# Saw a ford van with plow wtf?



## sixty4 (Jul 21, 2008)

Going down the highway I looked over and saw a Quigley 4x4 van with a plow on the front of it? I never saw anything like this before! I could not get my phone out quick enough to snap a picture (sorry). Anyone ever see this setup before?


----------



## Milwaukee (Dec 28, 2007)

Yes plus 2wd too.

I been think of doing that on passenger van for transposition drunk people in winter. They have best turn radius in tight lot.


----------



## cwby_ram (Jan 15, 2011)

I saw one on here awhile back. A new Boss sport duty on the front of an old E350 4x4. It looked pretty awesome! 
Tried to attach a picture of it.


----------



## sixty4 (Jul 21, 2008)

The Van was a 350 Superduty with a V10 emblem on the side. I bet it could push some snow? It just really looked odd to see! I would love for others to find a picture of a van with a plow on it and post it up. They really do look wierd....


----------



## cwby_ram (Jan 15, 2011)

sixty4;1243766 said:


> The Van was a 350 Superduty with a V10 emblem on the side. I bet it could push some snow? It just really looked odd to see! I would love for others to find a picture of a van with a plow on it and post it up. They really do look wierd....

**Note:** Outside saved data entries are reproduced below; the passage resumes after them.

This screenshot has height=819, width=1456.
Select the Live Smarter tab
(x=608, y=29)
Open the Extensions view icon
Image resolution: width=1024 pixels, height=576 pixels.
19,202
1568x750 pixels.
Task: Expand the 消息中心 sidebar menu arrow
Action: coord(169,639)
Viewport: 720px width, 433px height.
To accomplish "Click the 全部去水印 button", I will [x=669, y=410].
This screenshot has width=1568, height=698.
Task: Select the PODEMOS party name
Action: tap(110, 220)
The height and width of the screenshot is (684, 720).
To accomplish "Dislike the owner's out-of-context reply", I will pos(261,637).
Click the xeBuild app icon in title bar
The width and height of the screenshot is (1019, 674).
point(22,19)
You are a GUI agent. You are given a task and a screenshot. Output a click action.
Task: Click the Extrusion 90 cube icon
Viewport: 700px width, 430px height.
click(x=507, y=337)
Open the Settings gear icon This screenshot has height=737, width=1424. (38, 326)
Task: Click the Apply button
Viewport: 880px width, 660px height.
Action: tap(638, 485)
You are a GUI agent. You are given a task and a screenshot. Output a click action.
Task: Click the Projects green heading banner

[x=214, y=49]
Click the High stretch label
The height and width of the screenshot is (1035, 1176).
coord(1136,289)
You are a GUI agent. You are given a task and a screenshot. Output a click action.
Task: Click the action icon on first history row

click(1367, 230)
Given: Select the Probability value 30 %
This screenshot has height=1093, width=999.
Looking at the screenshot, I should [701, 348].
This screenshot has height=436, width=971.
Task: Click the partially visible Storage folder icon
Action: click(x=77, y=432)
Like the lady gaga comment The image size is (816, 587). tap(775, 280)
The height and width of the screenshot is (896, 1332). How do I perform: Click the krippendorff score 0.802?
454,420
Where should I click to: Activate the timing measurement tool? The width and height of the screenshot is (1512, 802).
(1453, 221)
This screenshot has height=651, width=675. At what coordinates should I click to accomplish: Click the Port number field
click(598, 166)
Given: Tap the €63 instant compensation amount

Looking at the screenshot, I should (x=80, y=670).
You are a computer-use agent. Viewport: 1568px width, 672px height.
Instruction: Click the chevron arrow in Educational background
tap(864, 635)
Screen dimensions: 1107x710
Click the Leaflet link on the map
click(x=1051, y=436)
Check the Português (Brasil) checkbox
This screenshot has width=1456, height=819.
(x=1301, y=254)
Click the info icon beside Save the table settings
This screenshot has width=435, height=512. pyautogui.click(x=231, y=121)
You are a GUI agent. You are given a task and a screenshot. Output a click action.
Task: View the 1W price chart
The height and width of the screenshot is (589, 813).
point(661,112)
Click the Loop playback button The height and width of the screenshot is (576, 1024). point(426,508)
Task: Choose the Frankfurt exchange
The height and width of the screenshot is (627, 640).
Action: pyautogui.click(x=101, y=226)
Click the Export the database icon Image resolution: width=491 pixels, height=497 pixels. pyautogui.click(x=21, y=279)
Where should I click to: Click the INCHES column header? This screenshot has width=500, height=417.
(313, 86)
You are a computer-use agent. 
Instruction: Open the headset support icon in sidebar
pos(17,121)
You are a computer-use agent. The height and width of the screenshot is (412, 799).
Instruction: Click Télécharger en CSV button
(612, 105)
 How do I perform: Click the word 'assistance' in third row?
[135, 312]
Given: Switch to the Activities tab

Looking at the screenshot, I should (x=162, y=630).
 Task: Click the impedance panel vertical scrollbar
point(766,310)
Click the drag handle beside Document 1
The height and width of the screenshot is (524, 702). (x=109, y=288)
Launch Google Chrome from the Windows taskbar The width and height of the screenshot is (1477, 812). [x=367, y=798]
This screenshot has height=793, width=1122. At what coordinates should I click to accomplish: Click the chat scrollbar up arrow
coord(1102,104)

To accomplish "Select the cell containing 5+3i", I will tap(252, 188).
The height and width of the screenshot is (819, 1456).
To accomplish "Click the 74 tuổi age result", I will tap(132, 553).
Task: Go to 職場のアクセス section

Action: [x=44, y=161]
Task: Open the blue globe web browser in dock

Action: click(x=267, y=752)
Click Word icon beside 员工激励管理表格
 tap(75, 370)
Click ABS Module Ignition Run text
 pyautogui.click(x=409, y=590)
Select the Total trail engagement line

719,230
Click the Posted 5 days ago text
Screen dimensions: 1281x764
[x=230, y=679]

If you search around on here, that pic came from another thread. He's got pictures of the mount they fabbed up and everything. (And before anyone says it, the plow pictured is a Super duty, not Sport duty, however that plow that actually went with that install was a Sport duty model.


----------



## snowplowpro (Feb 7, 2006)

yes i have seen them before i never seen it plowing but i saw one with a western ultra mount pro plus on it.


----------



## linckeil (Sep 18, 2007)

a guy used to plow a driveway right next to one of mine with a ford van. this year i saw him in F350 and asked what happened to the van. he said the visibility sucked and it was tough to put ballast in it.


----------



## Bartsnow 1 (Jan 2, 2010)

We have a plow company in our area that has a for E350 4X4 with a myer plow and it look pretty cool.


----------



## snowman91 (Aug 31, 2007)

Theirs a hostess bread delivery truck by me that has a myer plow on it n I've scene it pushing lol


----------



## MickiRig1 (Dec 5, 2003)

I would think that any full size van would have the same frame and mount points. As a full size truck of the same brand.Might have a problem of coil springs ver's leaf springs. That may create problems with mounts. There was a company in PA that would turn any new full size van into 4X4. If you can use mirrors you should be able plow with it.


----------



## cwby_ram (Jan 15, 2011)

MickiRig1;1245262 said:


> I would think that any full size van would have the same frame and mount points. As a full size truck of the same brand.Might have a problem of coil springs ver's leaf springs. That may create problems with mounts. There was a company in PA that would turn any new full size van into 4X4. If you can use mirrors you should be able plow with it.


The one in the pic I posted, if recall the post correctly, was something like 3 different mounts welded together to fab up the one for the E350. Guy did a truly professional job, but it definitely took a custom mount.

I don't think I'd mind plowing with a van. Could set my office up in there, maybe even a little bed for those extended storms!


----------



## Holland (Aug 18, 2010)

Theres a guy running around this area with a awd chevy astro with a meyers on it.


----------



## YardMedic (Nov 29, 2006)

Probably 20 years ago I saw an E250 or 350 with an 8' Fisher conventional. 4-wheel... probably some kind of conversion and custom mounting with the plow. I have to think backing visibility was terrible, but forward would be the balls.


----------



## sweetk30 (Sep 3, 2006)

some vans dont have syd style frame rails. thay more comonly are uni body and front sub frame.

and i like to see when driving i my self would just like a truck.

and here is one of the orignal companys that is still going. i think the only one. 
http://quigley4x4.com/

and look here for few cool ideas. http://www.plowsite.com/showthread.php?t=116951


----------



## Milwaukee (Dec 28, 2007)

sweetk30;1245845 said:


> some vans dont have syd style frame rails. thay more comonly are uni body and front sub frame.
> 
> and i like to see when driving i my self would just like a truck.
> 
> ...


Not for Ford E series they use same frame on F series. E350 super duty gvwr is 9,100

I am pretty sure GM Express use same frame on sirrea frame.


----------



## sweetk30 (Sep 3, 2006)

i might have been thinking older vans. 10 years as mechanic thay all blend together.


----------



## BillyRgn (Jan 28, 2004)

i saw an older chevy astro awd with a plow out during one storm this winter, it was to dark for a picture but i think it had a sno way electric plow, it was one of those clear see threw plows, i no its not a ford but fugure you guys would be intrested


----------



## mcwlandscaping (Sep 8, 2005)

At my shop we are taking an E450 shuttle bus and making it 4*4 and lifting it! Its for carrying passengers up a mountain to a zip line attraction in New York....front end conversion is done, donor rear axle is going in tomorrow, then all that's left will be the trans+t-case! I'll post pics when its done


----------



## cwby_ram (Jan 15, 2011)

mcwlandscaping;1250055 said:


> At my shop we are taking an E450 shuttle bus and making it 4*4 and lifting it! Its for carrying passengers up a mountain to a zip line attraction in New York....front end conversion is done, donor rear axle is going in tomorrow, then all that's left will be the trans+t-case! I'll post pics when its done


Thumbs Up Sweet! Thumbs Up


----------